**Try it:**
Leave every picture out and return the rest of the listing verbatim.

*** Task inputs

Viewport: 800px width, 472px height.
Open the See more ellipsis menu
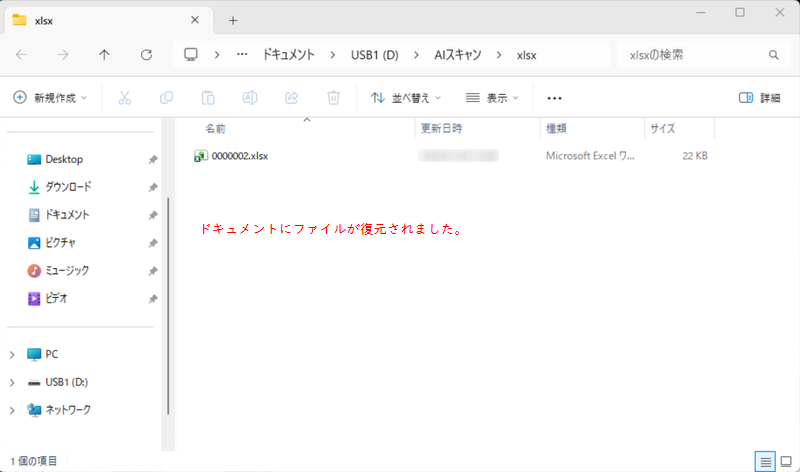(555, 98)
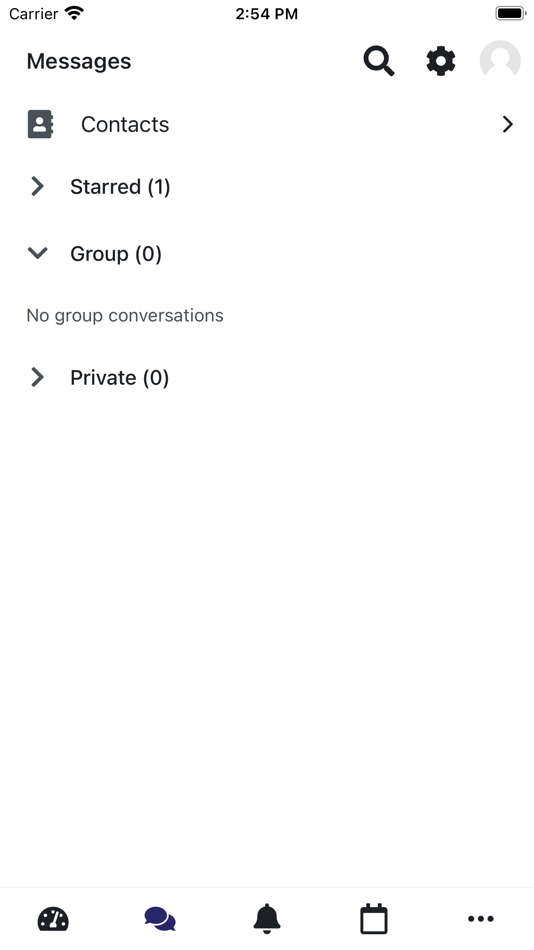Tap the Messages page title
The height and width of the screenshot is (950, 534).
point(79,61)
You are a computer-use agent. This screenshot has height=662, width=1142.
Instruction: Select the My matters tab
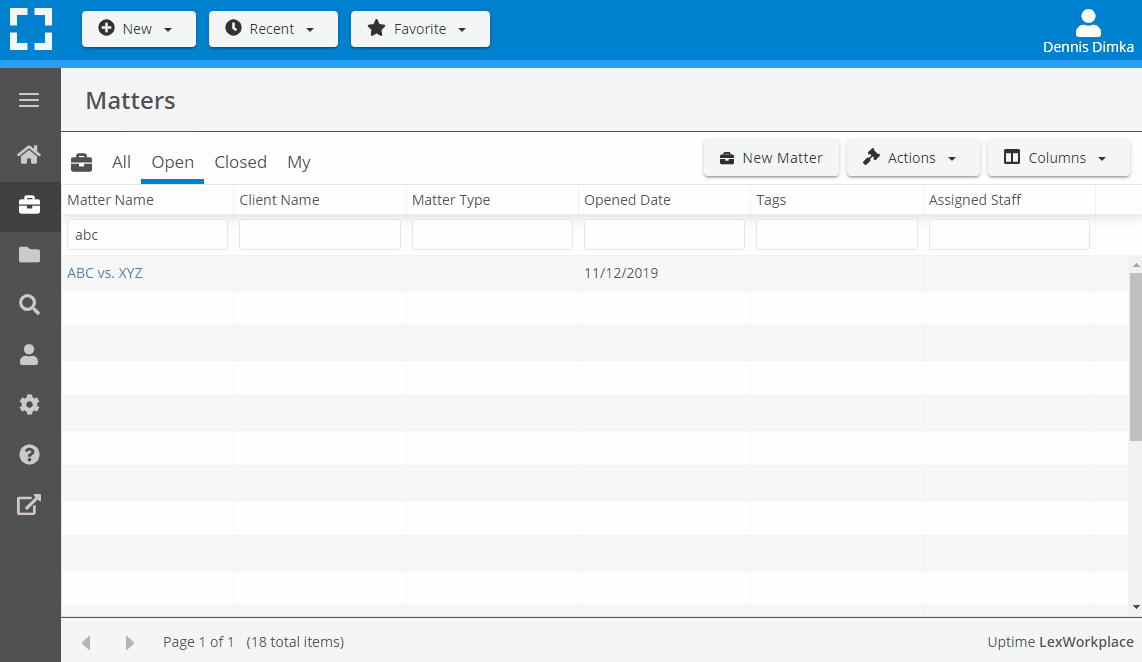(298, 162)
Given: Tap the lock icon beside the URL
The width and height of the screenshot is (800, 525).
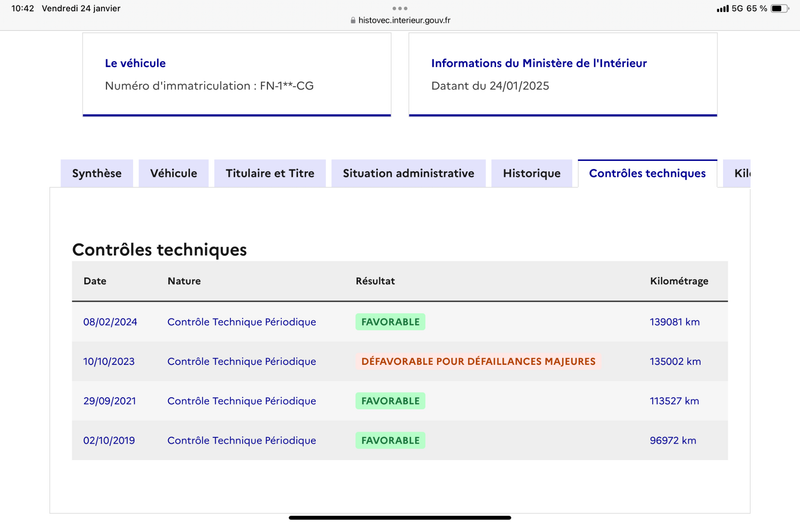Looking at the screenshot, I should pos(353,20).
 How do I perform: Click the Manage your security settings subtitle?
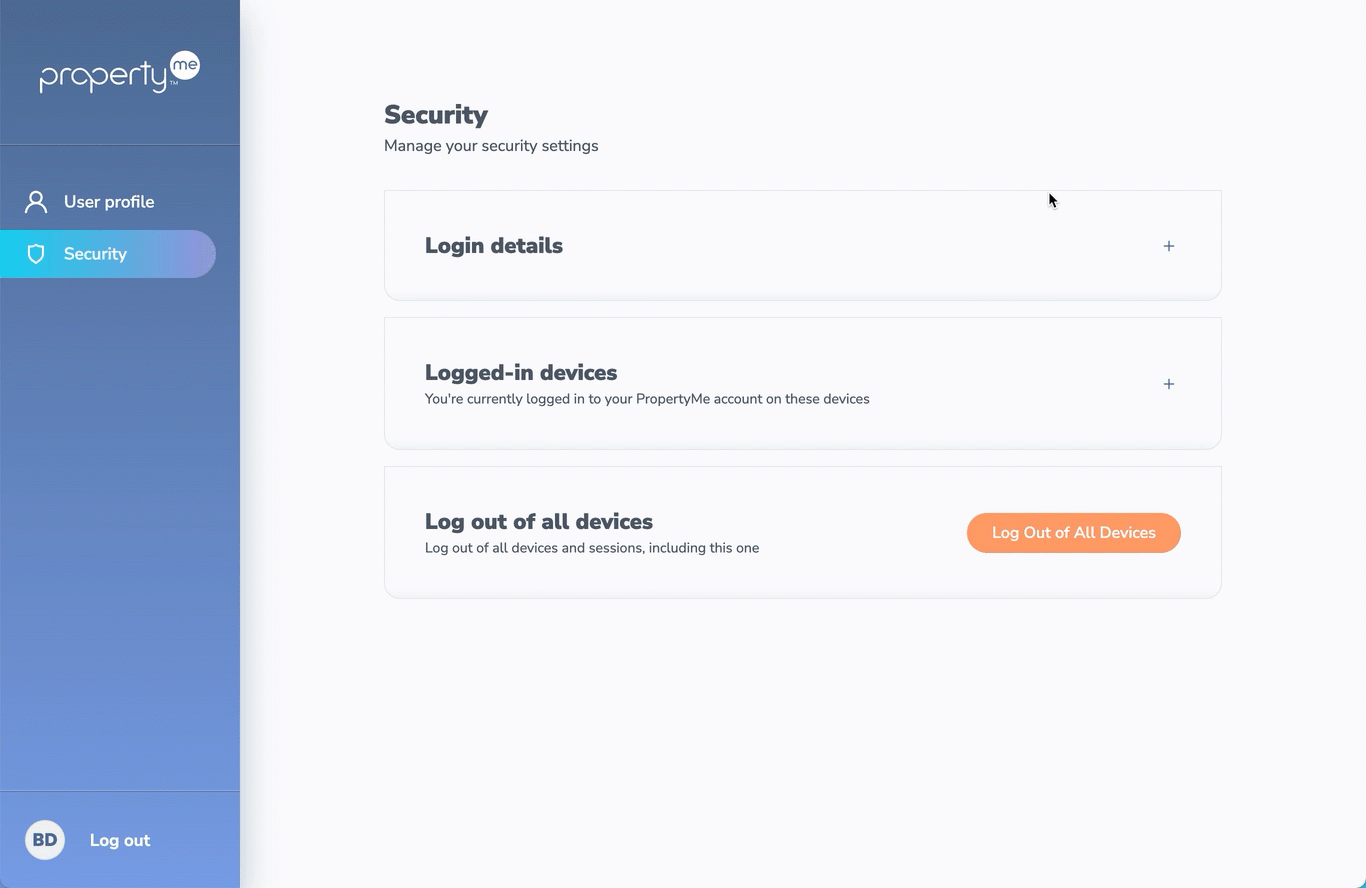tap(491, 146)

******

**Solution below:**
Viewport: 800px width, 472px height.
Open the See more ellipsis menu
(555, 98)
Tap the Messages page title
The height and width of the screenshot is (950, 534).
point(79,61)
You are a computer-use agent. This screenshot has height=662, width=1142.
Instruction: Select the My matters tab
(298, 162)
Given: Tap the lock icon beside the URL
The width and height of the screenshot is (800, 525).
Looking at the screenshot, I should pos(353,20).
 How do I perform: Click the Manage your security settings subtitle?
tap(491, 146)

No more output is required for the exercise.